I think this aspect of the game is going to be a point of polarization, because it’s the antithesis of the pinpoint shooting and fast maneuvering typical of "serious" shooters that flatter the skilled and punish the inept. PvZ: GW slows things down, requires a little less precision, and gives you more room to move and time to breathe. Some will call it dumbed-down, but I don’t think it is at all. It feels more like a level playing field where you don’t have to be superhuman to make great shots, and where everyone stands a chance to be a hero. It’s not like skill has been removed from the game – good players will still prevail. It just gives less able players a fighting chance. If you think that’s a bad thing because you love rofflestomping noobs, obviously this game is not for you. But I like it. It makes things more competitive and fair.
This come-one, come-all aspect of PvZ: GW’s gameplay works perfectly with its bright and colorful presentation and style.

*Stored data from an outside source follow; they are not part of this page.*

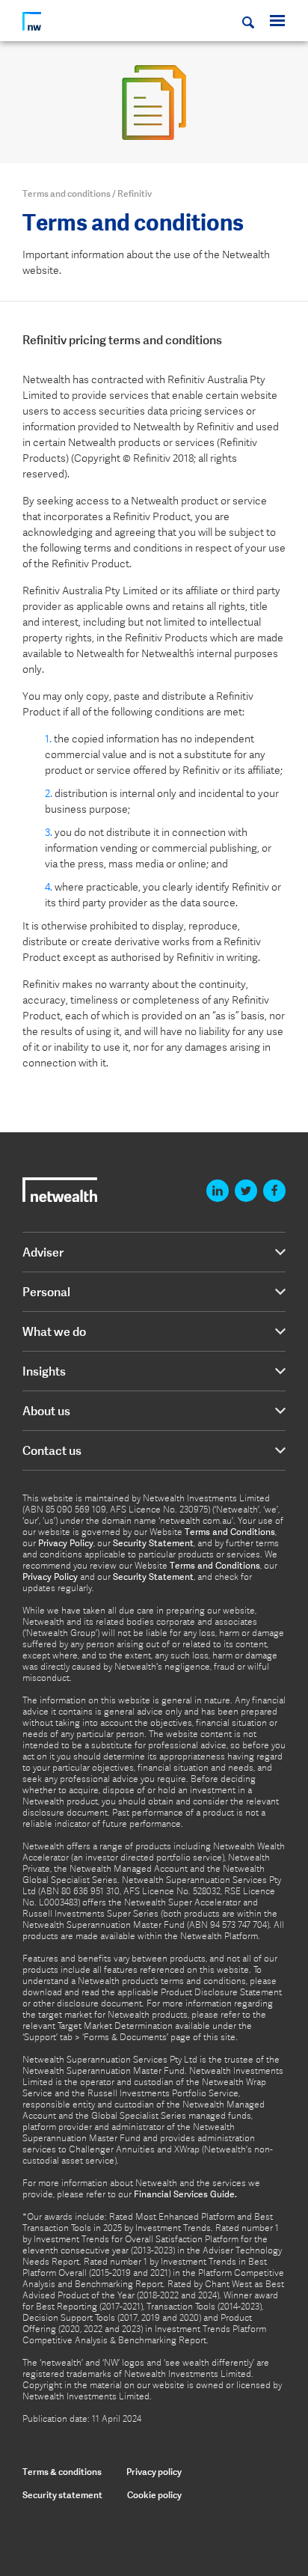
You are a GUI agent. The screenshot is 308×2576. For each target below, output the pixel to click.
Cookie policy (154, 2494)
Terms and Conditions (230, 1532)
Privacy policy (154, 2471)
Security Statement (153, 1543)
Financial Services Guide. (185, 2194)
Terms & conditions (62, 2471)
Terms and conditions (66, 193)
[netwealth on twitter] (246, 1190)
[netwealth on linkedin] (217, 1190)
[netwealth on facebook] (274, 1190)
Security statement (62, 2494)
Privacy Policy (65, 1543)
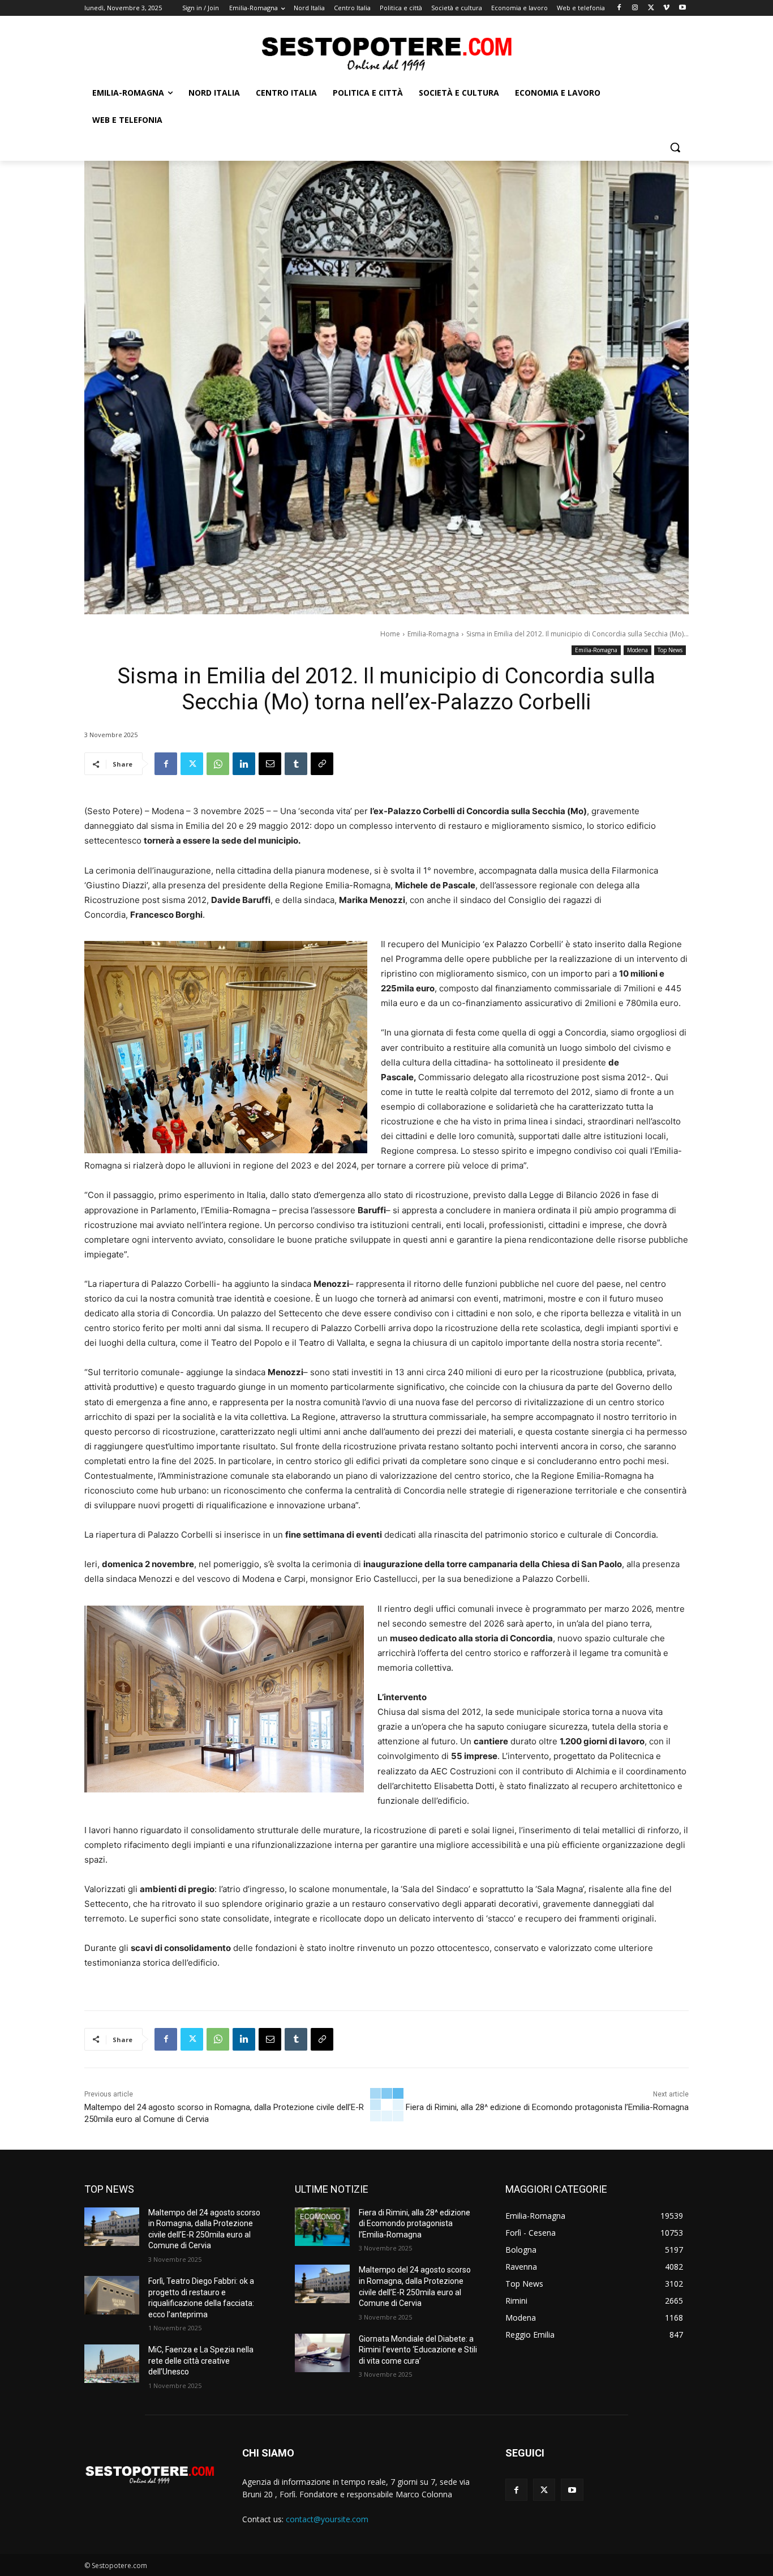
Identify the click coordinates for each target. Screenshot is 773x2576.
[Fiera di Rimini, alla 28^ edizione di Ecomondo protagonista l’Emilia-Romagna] (322, 2226)
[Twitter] (651, 8)
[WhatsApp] (218, 763)
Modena (637, 650)
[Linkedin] (244, 763)
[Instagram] (635, 8)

From a myriad of humorous graphical details to its ridiculous, yet creative weapons and characters, everything about the game feels good-natured and fun. The end result is a thoroughly entertaining, super-competitive, high body count FPS-hybrid that also manages to be accessible, fun, and easy enough to play so that it can be enjoyed by players of all skill levels. Brilliant stuff.
The Nitty Gritty
- Visuals: Humorous, bright and colorful. Fans of the original game will love the attention to detail.
- Music: Remixes much of the original music, and adds additional tunes that suit the action perfectly.
- Interface: Very nicely laid out, and the sticker book is a neat touch.
- Lasting Appeal: Plenty to get your teeth into initially, and there’s the promise of additional – FREE – maps to come.
ConclusionPlants vs Zombies: Garden Warfare's bright colors, cartoon graphics and humorous approach are the antithesis of most first-person shooters. But don't be fooled. It's as good as any out there - and very likely an awful lot more fun.